- [HOW TO COMPLETE THIS TASK]: Go through the data below and copy each line where the word "agent" occurs.

- [DATASET CONTENT]:
============

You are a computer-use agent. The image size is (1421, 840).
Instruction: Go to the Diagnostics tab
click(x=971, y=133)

============

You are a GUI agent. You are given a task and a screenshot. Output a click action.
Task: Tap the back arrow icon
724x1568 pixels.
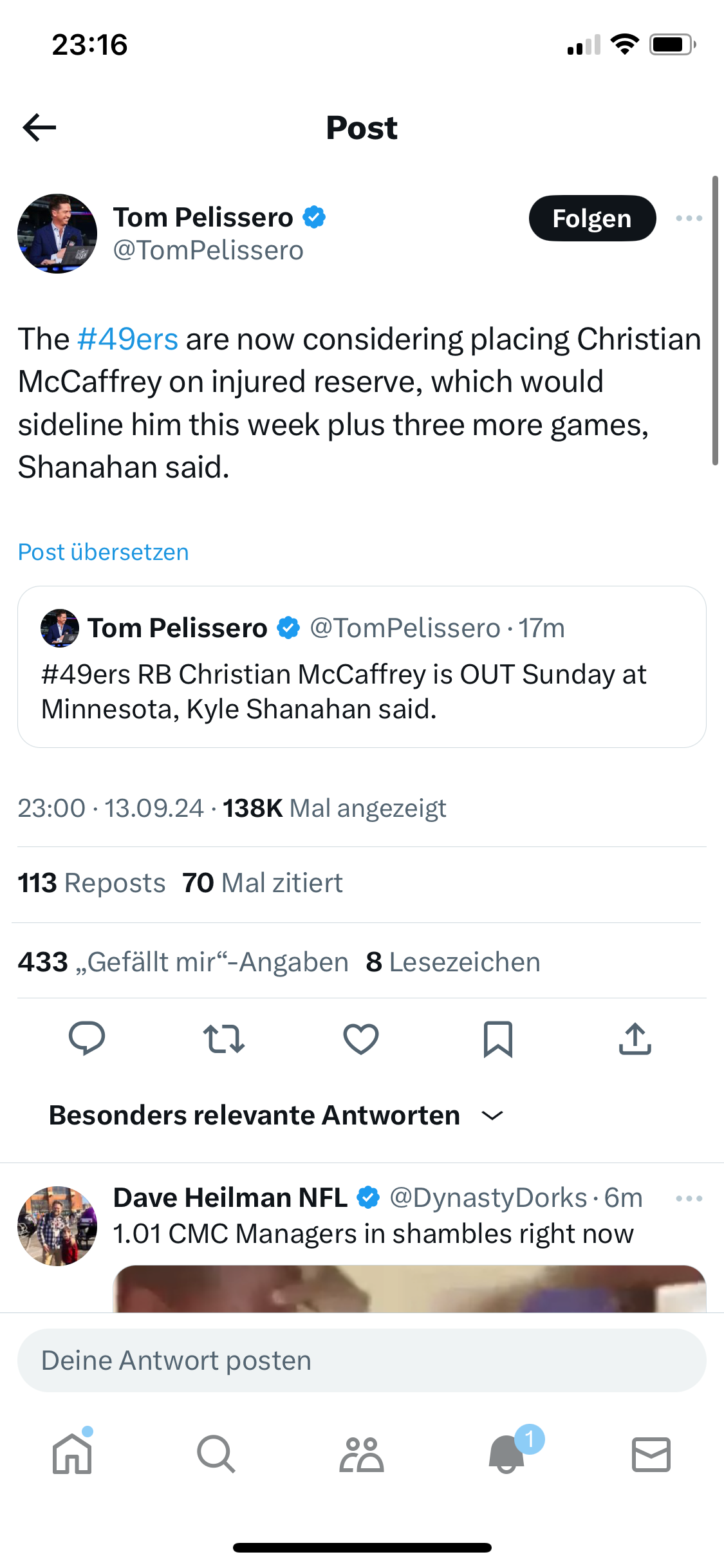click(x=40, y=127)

============

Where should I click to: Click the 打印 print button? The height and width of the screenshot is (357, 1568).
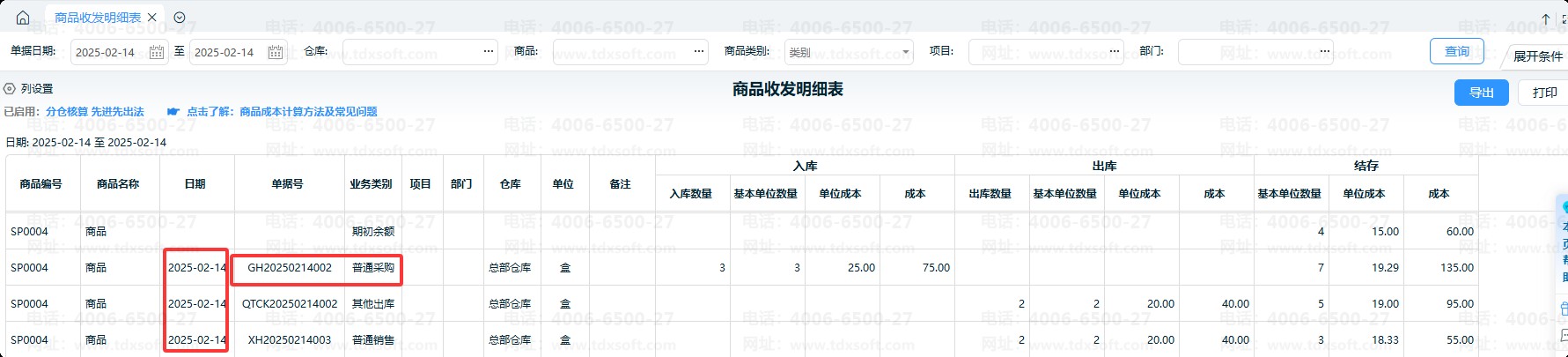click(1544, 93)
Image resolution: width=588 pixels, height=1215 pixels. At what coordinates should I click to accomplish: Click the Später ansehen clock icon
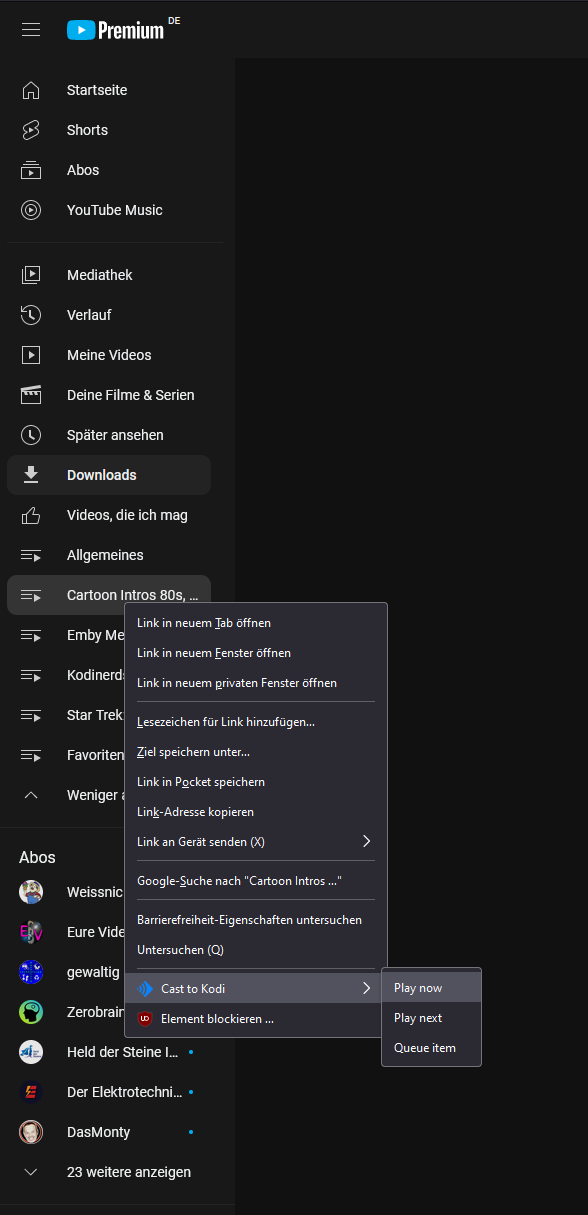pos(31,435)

============

- [SOLUTION TO THE PROBLEM]:
You are a computer-use agent. The image size is (1421, 840).
You are a GUI agent. You are given a task and a screenshot. Output a click action.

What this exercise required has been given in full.